Starting at the line that contains "Given: Click the green bar of Webinar event" and stopping at the end of the records, edit the records so that "browser window" replaces "terminal window". Keep everything else the same.

Click-target records
....................

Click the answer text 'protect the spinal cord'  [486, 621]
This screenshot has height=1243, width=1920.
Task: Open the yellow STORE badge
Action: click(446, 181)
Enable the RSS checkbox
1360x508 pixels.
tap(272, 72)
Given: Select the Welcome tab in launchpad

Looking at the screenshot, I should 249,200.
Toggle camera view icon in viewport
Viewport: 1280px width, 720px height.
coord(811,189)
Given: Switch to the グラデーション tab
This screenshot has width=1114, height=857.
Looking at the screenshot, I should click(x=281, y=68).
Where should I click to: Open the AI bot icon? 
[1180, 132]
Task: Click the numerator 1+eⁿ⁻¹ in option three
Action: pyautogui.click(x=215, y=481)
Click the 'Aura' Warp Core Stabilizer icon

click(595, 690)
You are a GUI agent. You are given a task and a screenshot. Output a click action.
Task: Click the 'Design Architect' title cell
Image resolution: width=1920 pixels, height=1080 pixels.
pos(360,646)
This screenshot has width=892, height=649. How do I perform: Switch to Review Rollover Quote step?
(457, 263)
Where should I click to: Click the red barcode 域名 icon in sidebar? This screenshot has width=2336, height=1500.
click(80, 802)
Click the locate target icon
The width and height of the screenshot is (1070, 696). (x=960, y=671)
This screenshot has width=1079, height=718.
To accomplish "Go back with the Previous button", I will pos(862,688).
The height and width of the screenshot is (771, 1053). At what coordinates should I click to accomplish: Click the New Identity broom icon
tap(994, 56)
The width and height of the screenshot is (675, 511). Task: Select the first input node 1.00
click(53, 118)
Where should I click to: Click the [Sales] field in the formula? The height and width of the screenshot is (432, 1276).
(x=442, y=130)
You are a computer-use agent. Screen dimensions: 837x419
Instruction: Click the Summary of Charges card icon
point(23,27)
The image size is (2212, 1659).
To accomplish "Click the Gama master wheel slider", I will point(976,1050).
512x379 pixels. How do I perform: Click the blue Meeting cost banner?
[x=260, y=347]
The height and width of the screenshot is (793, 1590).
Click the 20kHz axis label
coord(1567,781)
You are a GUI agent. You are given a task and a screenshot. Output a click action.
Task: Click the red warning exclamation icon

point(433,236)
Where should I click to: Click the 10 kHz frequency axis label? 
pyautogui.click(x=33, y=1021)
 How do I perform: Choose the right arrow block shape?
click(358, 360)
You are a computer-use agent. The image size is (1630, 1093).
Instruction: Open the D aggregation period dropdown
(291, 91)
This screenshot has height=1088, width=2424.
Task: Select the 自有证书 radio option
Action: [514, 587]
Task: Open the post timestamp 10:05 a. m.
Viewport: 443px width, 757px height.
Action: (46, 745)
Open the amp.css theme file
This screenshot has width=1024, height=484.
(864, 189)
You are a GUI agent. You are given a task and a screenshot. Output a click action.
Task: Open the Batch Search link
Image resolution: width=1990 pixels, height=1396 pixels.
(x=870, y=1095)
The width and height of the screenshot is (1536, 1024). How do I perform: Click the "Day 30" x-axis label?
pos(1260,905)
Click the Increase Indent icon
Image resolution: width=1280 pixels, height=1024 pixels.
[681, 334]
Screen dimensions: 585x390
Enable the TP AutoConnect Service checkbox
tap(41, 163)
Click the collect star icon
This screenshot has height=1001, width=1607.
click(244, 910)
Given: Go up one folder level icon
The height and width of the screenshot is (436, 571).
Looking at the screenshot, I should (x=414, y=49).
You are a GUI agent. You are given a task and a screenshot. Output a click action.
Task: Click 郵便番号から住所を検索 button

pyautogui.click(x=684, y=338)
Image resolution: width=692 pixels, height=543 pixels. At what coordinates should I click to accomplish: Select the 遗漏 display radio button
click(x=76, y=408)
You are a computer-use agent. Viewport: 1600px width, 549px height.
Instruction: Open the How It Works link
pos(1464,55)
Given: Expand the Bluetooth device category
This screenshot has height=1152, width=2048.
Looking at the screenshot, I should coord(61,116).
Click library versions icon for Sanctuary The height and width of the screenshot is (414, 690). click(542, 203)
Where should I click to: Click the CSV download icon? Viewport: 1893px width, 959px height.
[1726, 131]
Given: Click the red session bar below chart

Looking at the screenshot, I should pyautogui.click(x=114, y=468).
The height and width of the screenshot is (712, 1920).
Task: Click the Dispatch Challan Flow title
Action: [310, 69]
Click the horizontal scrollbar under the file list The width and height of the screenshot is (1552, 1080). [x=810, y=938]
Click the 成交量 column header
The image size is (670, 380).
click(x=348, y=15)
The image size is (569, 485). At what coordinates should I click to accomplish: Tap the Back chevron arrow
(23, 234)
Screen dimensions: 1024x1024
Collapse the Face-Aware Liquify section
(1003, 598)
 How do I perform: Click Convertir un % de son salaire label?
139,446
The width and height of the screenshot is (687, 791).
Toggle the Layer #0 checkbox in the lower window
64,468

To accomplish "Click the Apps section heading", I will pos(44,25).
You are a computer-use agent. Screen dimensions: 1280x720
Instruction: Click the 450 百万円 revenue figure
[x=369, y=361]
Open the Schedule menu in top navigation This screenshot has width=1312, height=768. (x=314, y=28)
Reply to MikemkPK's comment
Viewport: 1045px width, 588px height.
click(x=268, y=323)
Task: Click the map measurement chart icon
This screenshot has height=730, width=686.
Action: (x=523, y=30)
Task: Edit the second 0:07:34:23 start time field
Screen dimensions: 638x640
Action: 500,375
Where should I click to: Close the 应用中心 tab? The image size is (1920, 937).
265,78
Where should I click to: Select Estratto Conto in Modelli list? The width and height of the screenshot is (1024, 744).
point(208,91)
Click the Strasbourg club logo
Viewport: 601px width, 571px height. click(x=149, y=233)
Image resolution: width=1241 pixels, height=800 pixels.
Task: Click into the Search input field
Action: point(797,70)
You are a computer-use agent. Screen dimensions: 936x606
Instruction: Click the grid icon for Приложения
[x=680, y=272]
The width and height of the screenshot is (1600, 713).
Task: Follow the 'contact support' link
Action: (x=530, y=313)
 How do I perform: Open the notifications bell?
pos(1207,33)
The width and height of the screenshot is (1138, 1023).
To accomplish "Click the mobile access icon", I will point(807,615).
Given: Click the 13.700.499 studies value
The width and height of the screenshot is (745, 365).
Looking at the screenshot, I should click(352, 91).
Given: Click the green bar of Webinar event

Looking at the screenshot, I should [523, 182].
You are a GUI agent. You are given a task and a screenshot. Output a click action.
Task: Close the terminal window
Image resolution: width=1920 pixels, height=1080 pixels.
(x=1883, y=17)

....................

(Expected answer):
Given: Click the green bar of Webinar event

Looking at the screenshot, I should [523, 182].
You are a GUI agent. You are given a task and a screenshot. Output a click action.
Task: Close the browser window
Image resolution: width=1920 pixels, height=1080 pixels.
(x=1883, y=17)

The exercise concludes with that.